→ **PASSAGE**
*This is part four of our weeklong series on improving your algebra skills. Our goal for this series is to provide a useful resource for both students and teachers, so that this article can be used in the classroom, for test prep, or to help yourself practice and master skills you never learned. With these tips, we hope you can make your algebra cleaner, faster, and more intuitive. Check back tomorrow for another informative article on some aspect of elementary algebra!*

Back to: Part 3: Using Substitution to Solve Equations

Forward to: Part 5: How to Use Fractions with Algebra Correctly

## Five Tricks to Improve Your Algebra Skills

### Part 4: Know When (and how) To Multiply Large Numbers Together

Oftentimes big numbers can make a simple algebra problem nasty. This, of course, should never be something to hold you back, but students aren’t usually taught how to deal with numbers in equations. Rather it’s assumed that this is the easy part and that the algebra involved is the meat of the problem. If you’re ever faced with a situation where it’s the numbers that are tripping you up, here are two easy ways which can help you to deal with large numbers more quickly and effectively.

### A Quick Trick to Multiply Large Numbers

Quick! What’s 19*32? Did you guess 608? Or did you grab a sheet of paper and start working it out by hand? Typically guessing isn’t going to get you anywhere, and you don’t want to start writing out long multiplication in the middle of a math test. Here’s an easier way to do this: rewrite the numbers as (20-1)(30+2) and distribute (or FOIL) them out. **19*32 = 20*30 + 2*20 – 1*30 – 1*2 = 600 + 40 – 30 – 2 = 608.** I bet you never thought you’d use the distributive property this way! (This is actually a fault of our educational system—most students are taught so much abstraction that they forget all the X and Ys they’re dealing with are actually numbers.)

After breaking the number up, we didn’t have to do any long multiplication at all, but mostly addition and subtraction. The reason that I chose **20 – 1** for 19 is that we would like our digits to all be as small as possible—you could also try **10 + 9** and this would work too. In fact, this way prevents you from having to deal with negatives, so it’s really your choice. One advantage of the first method is that you’ll never have to deal with multiplying digits larger than 5.

→ **TO BE DONE**
1. Print the article on multiplying large numbers from "Forward to: Part" to "quickly and effectively.".
2. Carry on the article on multiplying large numbers, picking up right after its final sentence.

→ **Rows on where targets appear**
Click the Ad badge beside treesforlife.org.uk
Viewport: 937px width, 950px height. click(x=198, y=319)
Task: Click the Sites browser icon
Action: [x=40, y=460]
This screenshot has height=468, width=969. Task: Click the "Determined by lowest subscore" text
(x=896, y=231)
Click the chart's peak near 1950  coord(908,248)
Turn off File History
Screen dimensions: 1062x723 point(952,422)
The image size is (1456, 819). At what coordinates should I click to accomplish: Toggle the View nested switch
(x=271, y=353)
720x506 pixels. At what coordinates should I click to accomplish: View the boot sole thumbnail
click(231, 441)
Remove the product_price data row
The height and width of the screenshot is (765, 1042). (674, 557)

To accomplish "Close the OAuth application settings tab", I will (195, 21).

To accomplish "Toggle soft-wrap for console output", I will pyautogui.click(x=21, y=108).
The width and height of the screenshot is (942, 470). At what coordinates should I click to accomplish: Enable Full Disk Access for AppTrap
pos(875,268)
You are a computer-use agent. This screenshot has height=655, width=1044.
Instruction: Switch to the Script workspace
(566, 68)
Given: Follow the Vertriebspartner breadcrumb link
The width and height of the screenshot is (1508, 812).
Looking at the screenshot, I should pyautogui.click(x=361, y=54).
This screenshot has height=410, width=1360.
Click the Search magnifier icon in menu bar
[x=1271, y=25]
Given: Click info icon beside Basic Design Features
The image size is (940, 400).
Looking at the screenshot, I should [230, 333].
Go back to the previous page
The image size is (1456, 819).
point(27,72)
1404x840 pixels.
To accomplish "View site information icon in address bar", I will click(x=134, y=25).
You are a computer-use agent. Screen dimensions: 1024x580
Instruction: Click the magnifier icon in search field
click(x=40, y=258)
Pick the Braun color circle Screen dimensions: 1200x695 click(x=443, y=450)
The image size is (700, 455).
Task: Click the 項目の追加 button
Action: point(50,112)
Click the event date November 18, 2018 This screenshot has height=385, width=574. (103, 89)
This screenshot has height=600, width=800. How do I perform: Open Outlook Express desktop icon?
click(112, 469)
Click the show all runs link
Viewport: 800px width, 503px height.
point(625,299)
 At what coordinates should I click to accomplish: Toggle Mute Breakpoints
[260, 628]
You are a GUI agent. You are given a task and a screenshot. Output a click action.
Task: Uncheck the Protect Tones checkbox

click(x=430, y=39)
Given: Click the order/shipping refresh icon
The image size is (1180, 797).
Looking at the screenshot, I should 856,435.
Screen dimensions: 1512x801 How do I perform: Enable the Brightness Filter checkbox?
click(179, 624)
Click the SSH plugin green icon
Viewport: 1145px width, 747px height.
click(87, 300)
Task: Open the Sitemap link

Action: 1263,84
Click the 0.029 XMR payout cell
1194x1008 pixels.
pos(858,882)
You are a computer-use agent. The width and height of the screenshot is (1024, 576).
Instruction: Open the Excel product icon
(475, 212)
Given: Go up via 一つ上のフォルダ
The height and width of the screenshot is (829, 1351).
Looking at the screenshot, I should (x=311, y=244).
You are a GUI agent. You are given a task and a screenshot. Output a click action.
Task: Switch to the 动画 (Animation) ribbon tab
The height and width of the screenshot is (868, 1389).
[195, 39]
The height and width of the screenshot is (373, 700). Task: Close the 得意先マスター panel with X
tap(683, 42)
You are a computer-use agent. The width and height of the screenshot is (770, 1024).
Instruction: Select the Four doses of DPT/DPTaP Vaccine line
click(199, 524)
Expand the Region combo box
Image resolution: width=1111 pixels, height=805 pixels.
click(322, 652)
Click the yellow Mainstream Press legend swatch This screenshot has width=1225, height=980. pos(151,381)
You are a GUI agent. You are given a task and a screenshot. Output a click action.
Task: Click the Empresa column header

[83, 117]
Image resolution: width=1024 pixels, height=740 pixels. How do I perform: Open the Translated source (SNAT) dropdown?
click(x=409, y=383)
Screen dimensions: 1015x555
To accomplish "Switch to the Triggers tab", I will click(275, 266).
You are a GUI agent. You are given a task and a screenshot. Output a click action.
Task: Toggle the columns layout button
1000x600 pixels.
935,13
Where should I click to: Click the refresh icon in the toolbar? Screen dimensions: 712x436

→ **ANSWERS PER TASK**
1.
Forward to: Part 5: How to Use Fractions with Algebra Correctly

## Five Tricks to Improve Your Algebra Skills

### Part 4: Know When (and how) To Multiply Large Numbers Together

Oftentimes big numbers can make a simple algebra problem nasty. This, of course, should never be something to hold you back, but students aren’t usually taught how to deal with numbers in equations. Rather it’s assumed that this is the easy part and that the algebra involved is the meat of the problem. If you’re ever faced with a situation where it’s the numbers that are tripping you up, here are two easy ways which can help you to deal with large numbers more quickly and effectively.

2.
Let’s try this on the following problem:

Solve the following for y:

22x = (y + x)/17 – 1

First, move the 1 to the left side:

22x + 1 = (y + x)/17

Next, clear the denominator by multiplying through:

22x*17 + 1*17 = y + x

At this point, we unfortunately have to multiply out 22*17 since we’re going to have to subtract x from the left side. So let’s do it the “easy” way: (20 + 2)(20 – 3) = 400 – 60 + 40 – 6 = 374.

374x + 17 = y + x

373x + 17 = y

Unfortunately, this was the easiest way to do this problem, as we can see from the fact that 373 is prime. But sometimes it’s possible to avoid having to do this multiplication altogether. Take the following for example:

If y = 17/21, then (y*60 + 17/7)/3 =?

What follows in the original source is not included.